James Atkinson ’84, Kingston, N.Y., May 10. James was a swimmer and diver at CC, as well as co-president of EnAct, the student environmental organization. He earned a master’s degree in urban and environmental studies at Rensselaer Polytechnic Institute, became assistant director of environment management there, and was working on his Ph.D. dissertation when he became a quadriplegic after a 1994 diving accident. He volunteered in his community in energy use, recycling, and land conservation, as well as for his alma mater, almost until his death.

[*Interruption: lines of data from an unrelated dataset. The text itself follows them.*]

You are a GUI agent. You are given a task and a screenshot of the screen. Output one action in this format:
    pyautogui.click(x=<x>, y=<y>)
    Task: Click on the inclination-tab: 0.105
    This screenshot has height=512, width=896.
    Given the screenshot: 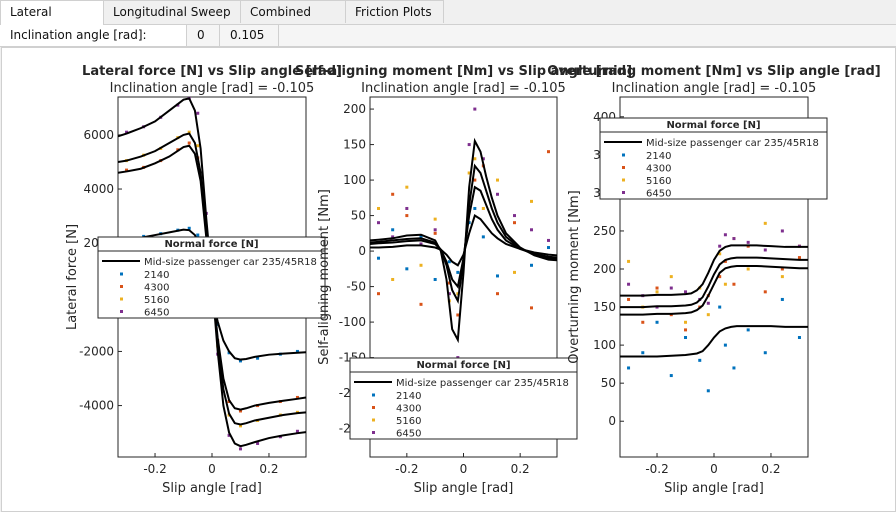 What is the action you would take?
    pyautogui.click(x=250, y=36)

Friends including Robert Pitts ’84, Steve Wood ’84, Rex Palmer ’85, Theo Wright ’85, and Laurie Wood ’96 planted a hawthorn tree at the Dyken Pond Environmental Center in Grafton, N.Y., to honor him. James was preceded in death by his mother, and is survived by his father and stepmother, Schales and Rosemary Atkinson, and three sisters: Sarah, Mary Beth Stephens, and Schales Rever.

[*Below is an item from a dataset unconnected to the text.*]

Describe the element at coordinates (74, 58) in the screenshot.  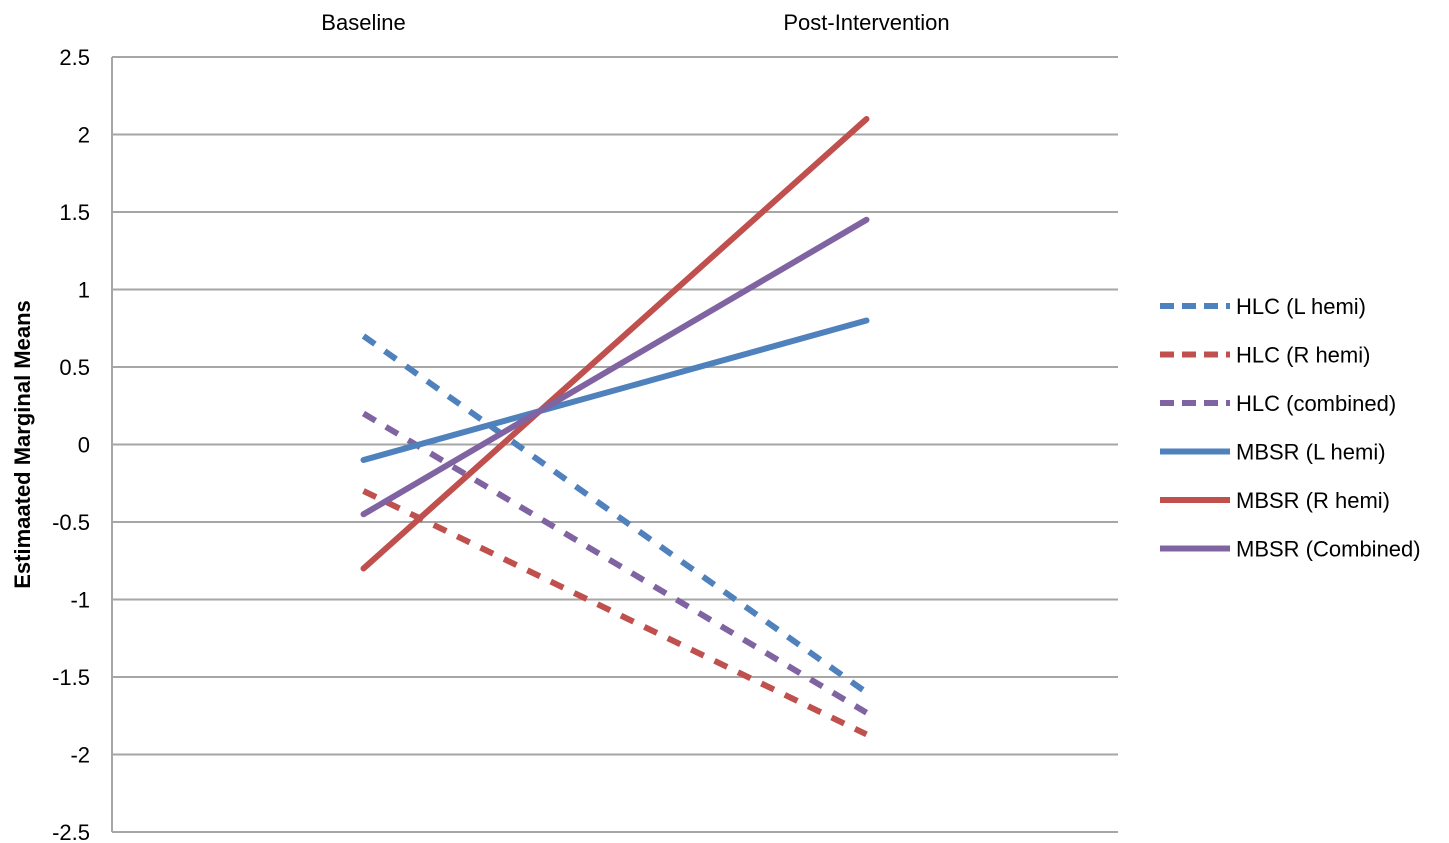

Ezra Jones ’00, Jacksonville, Fla., Dec. 5, 2004.

Friends

Earl Juhas, Colorado Springs, June 28. An Army veteran who studied at Juilliard, Earl was a member of Phi Delta Kappa and Phi Mu Alpha, and a top-flight clarinetist. He taught in CC’s music department 1953-92, serving as full professor from 1970. He was extraordinarily kind — a true gentleman who wore his accomplishments lightly, says fellow Professor Stephen Scott: “His was an unfailingly modest and genuine presence on campus.” Professor Donald Jenkins adds that Professor Juhas’s dedication to teaching, patience, gentleness, and his “beatific smile” (an observation by Professor Carlton Gamer) were always present. His conscientiousness with his many committee assignments was renowned as well. With Albert Seay and Charles Hawley ’54, he helped compose the Colorado College alma mater, “O Colorado College Fair.” Memorial gifts may be sent to Professor Michael Grace, Colorado College, 14 E. Cache La Poudre, Colorado Springs, CO 80903-3294.

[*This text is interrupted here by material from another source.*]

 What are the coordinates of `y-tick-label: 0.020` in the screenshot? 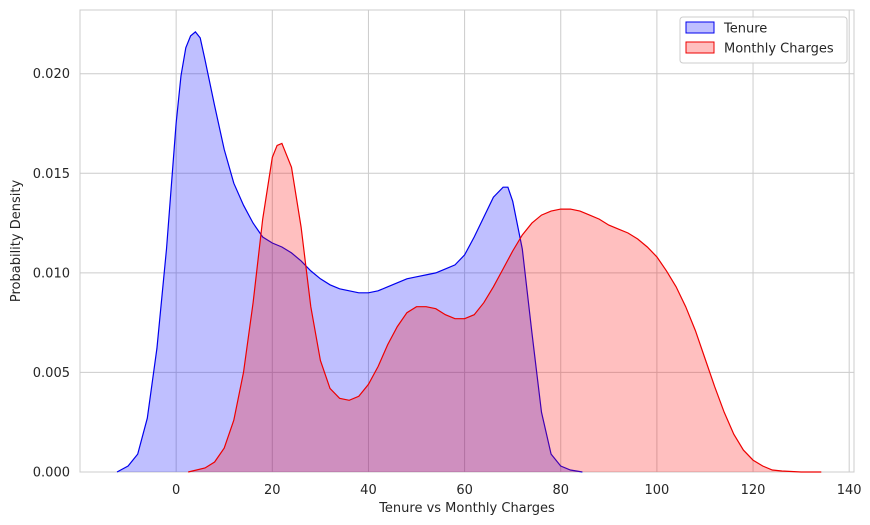 It's located at (52, 74).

Patricia Vaeth Croke, Colorado Springs, June 8. She and partner Jack Might were the U.S. Pairs Silver Medalists in 1941, when she was 14— the same year she began playing the harp. She produced, wrote, and starred in the “Pat Vaeth Show” on KKTV and KOA-TV 1953-56, then studied music at Juilliard. Later, Pat played harp with the Colorado Springs Symphony; she was the harp instructor at CC 1968-1992, and was president of the Woman’s Educational Society 1986-87. She is survived by sons Joseph ’79, Kevin, Patrick, and Stephen ’82; daughter Valerie Croke Schoenherr ’85; and her grandchildren. She was preceded in death by three brothers, including Jerome ’46 and John “Jack” ’50 Vaeth

Ginny Kiefer, Seattle, Aug. 26. Ginny worked at Tutt Library 1987-2001, becoming curator of special collections/archivist. She was a docent and board president for Rock Ledge Ranch, and a talented quilter and gardener. After moving to Seattle in 2001, she volunteered as an archivist at several nonprofits there, including the Seattle public library, the Nordic Heritage Museum, and the Washington Park Arboretum. She is survived by her sons, Eric and Kurt ’85.

Vanessa Reichert-Fitzpatrick ’08, Evans, Colo., Sept. 29. A second-year student with junior standing and a resident of the Spanish House, Vanessa was an intern with the feminist and gender studies program. She died after a car crash in her hometown.